> [DATA RECORDS]
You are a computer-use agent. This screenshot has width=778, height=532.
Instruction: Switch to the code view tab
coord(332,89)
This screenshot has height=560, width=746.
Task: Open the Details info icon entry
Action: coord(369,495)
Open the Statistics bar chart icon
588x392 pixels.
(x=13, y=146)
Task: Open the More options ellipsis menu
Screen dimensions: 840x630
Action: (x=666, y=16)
* * *
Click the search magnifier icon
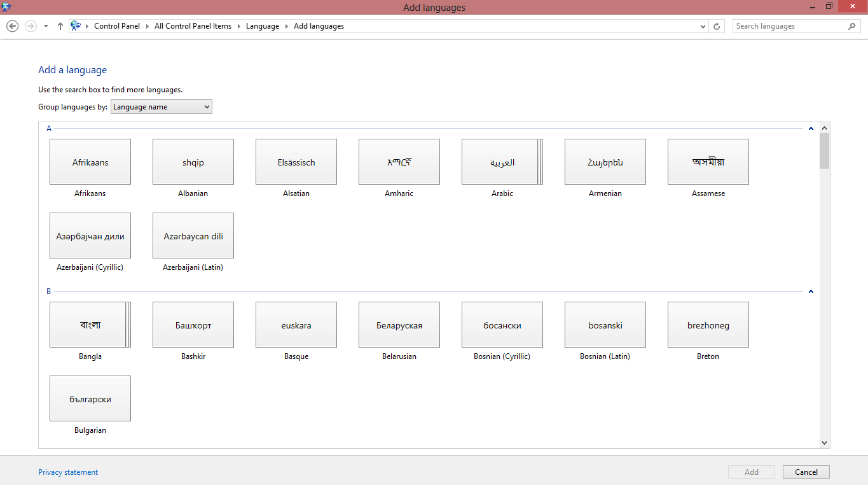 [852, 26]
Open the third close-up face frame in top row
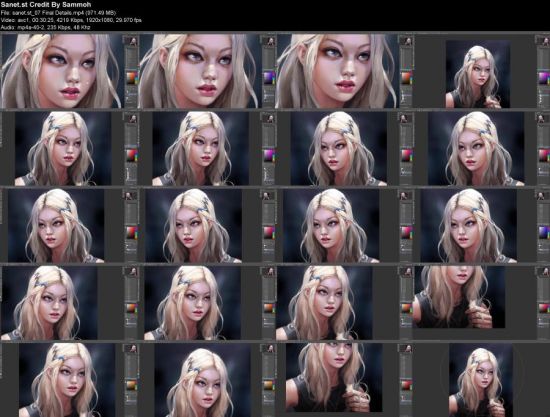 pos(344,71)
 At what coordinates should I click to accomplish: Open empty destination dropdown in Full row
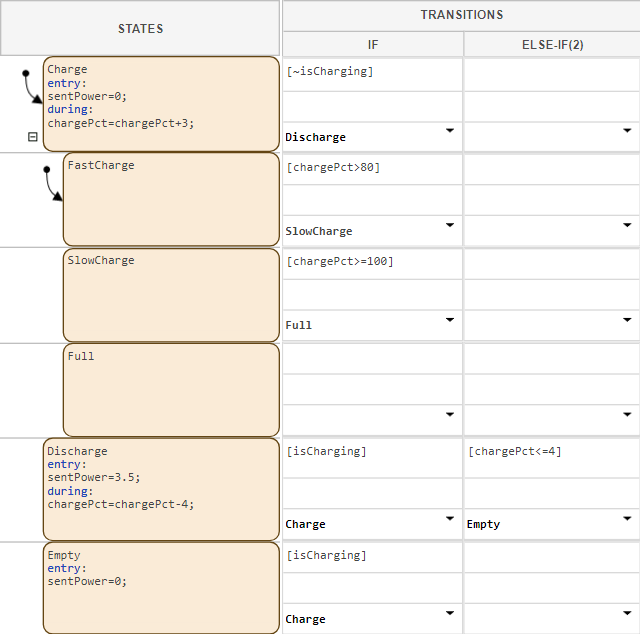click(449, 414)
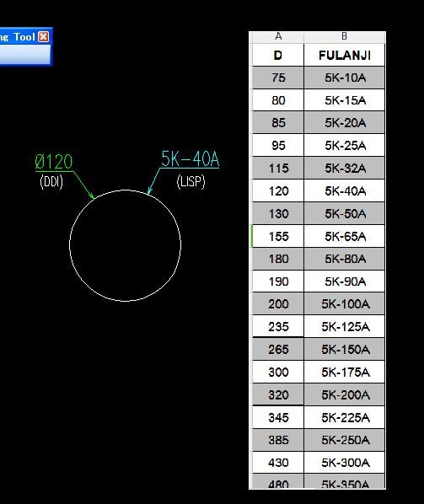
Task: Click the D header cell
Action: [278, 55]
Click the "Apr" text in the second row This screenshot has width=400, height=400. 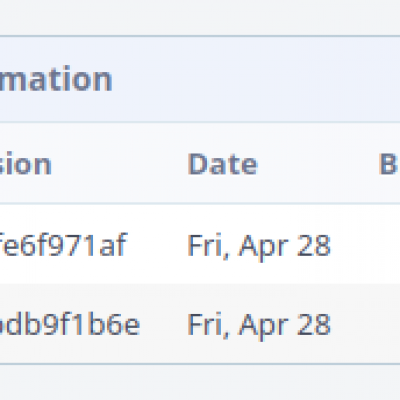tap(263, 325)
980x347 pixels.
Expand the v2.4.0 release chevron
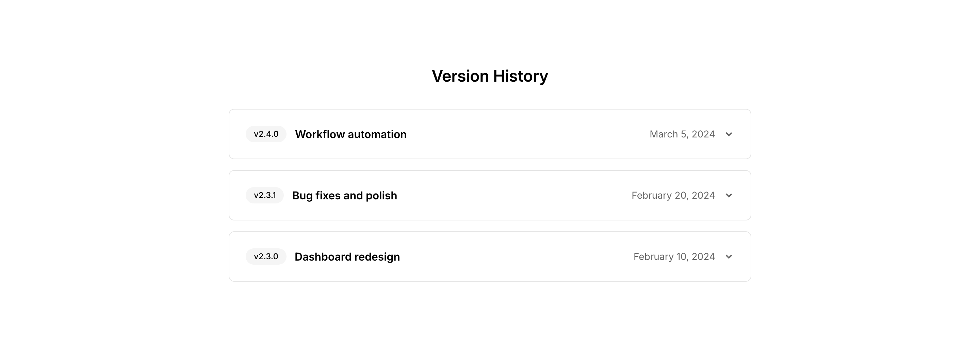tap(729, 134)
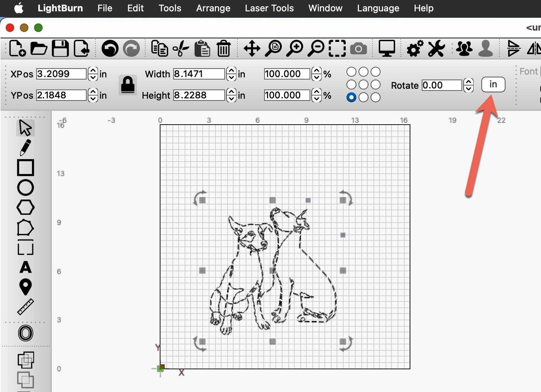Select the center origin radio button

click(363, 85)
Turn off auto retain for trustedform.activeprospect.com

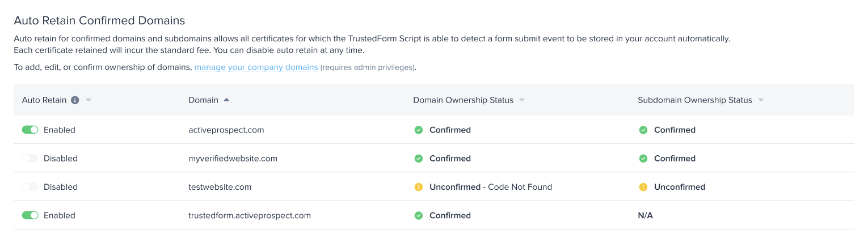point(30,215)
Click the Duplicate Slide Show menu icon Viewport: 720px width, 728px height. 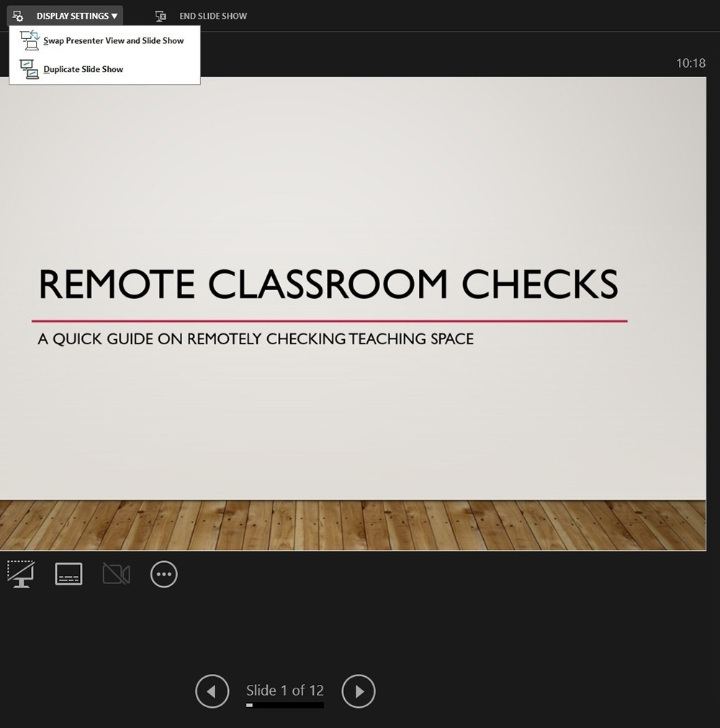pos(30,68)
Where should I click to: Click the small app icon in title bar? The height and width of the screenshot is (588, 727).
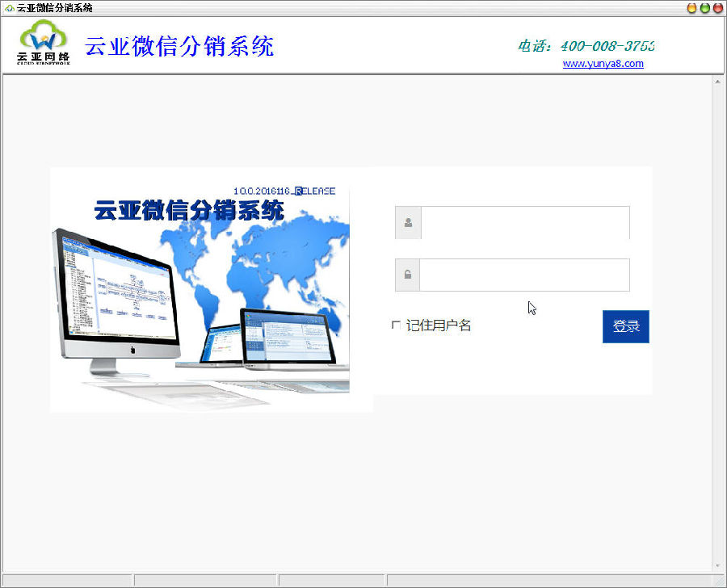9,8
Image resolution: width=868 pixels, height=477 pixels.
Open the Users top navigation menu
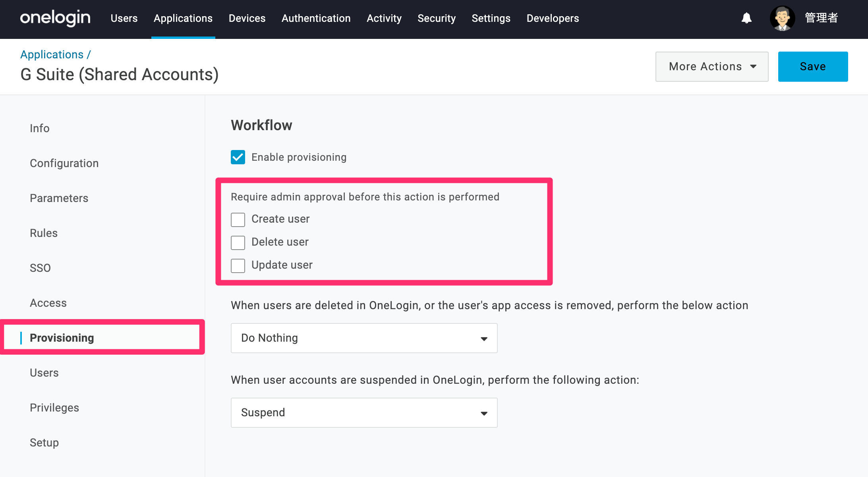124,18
==
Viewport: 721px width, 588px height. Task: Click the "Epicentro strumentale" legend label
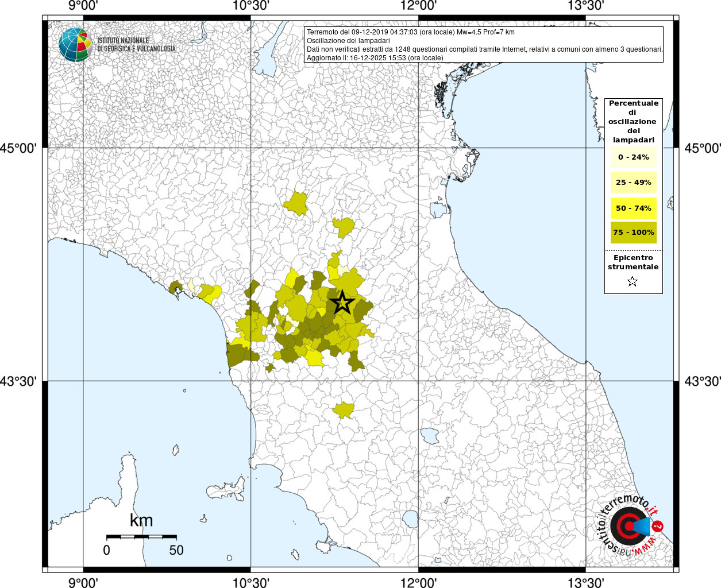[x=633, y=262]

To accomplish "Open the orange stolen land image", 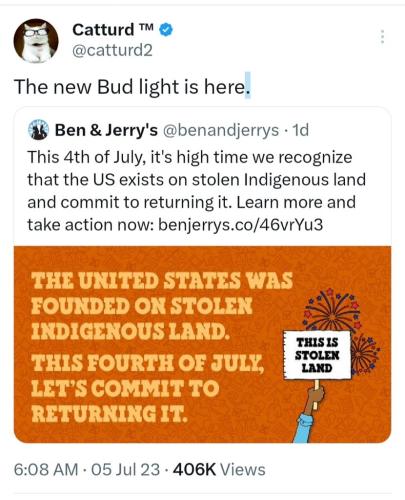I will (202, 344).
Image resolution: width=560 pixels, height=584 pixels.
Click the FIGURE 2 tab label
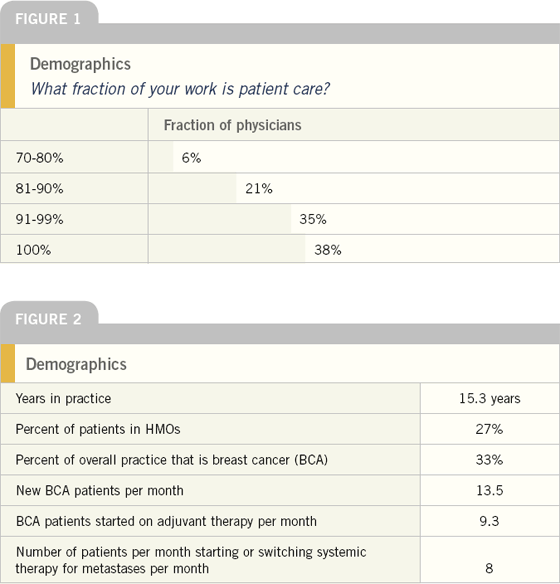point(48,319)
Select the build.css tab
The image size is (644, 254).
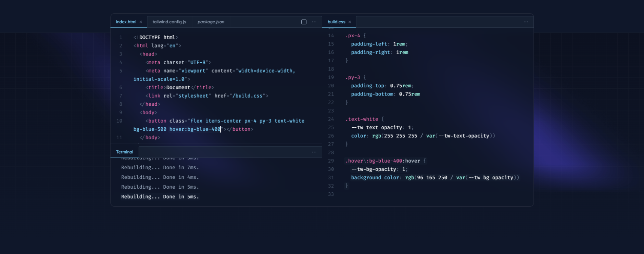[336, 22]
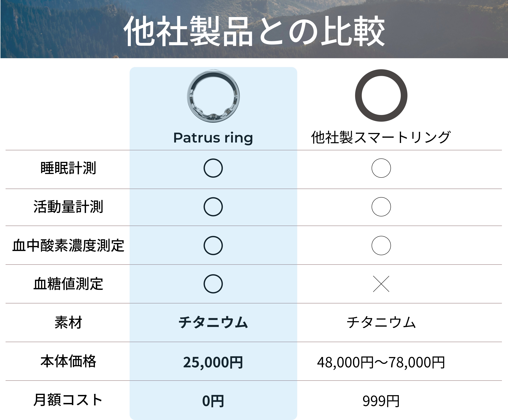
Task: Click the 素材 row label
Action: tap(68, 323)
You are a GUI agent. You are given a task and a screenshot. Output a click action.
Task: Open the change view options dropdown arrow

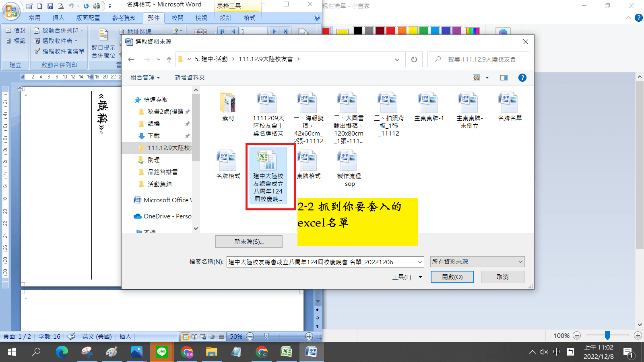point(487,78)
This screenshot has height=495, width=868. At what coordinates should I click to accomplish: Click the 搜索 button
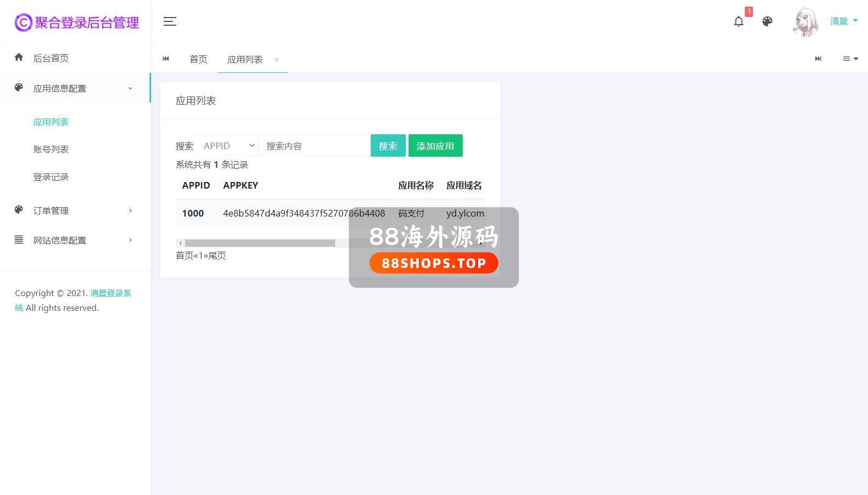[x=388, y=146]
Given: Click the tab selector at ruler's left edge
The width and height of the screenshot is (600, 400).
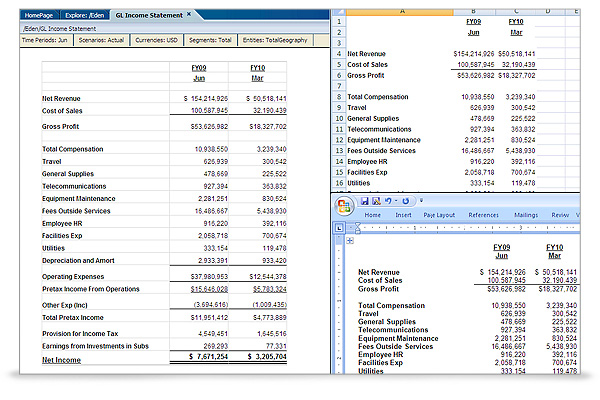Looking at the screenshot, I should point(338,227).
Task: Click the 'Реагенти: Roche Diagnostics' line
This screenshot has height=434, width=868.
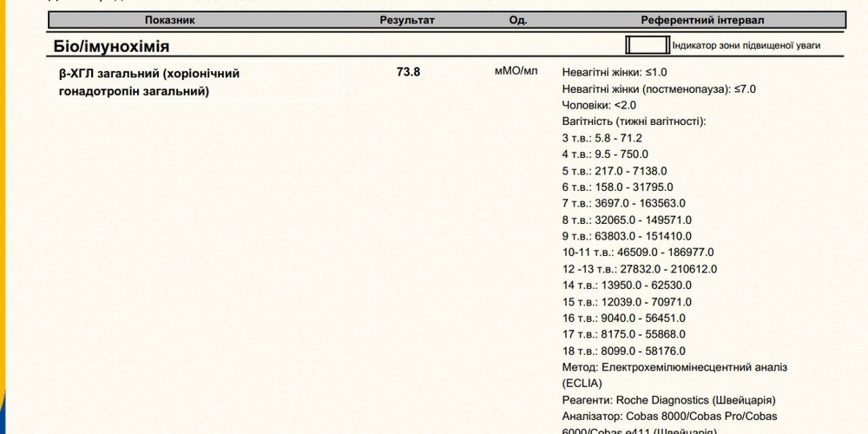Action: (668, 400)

> [HOW TO COMPLETE THIS TASK] Out of the records above, pick each line that contains the string "resolution".

> [COMPLETED EXERCISE]
Image resolution: width=868 pixels, height=477 pixels.
Image resolution: width=560 pixels, height=584 pixels.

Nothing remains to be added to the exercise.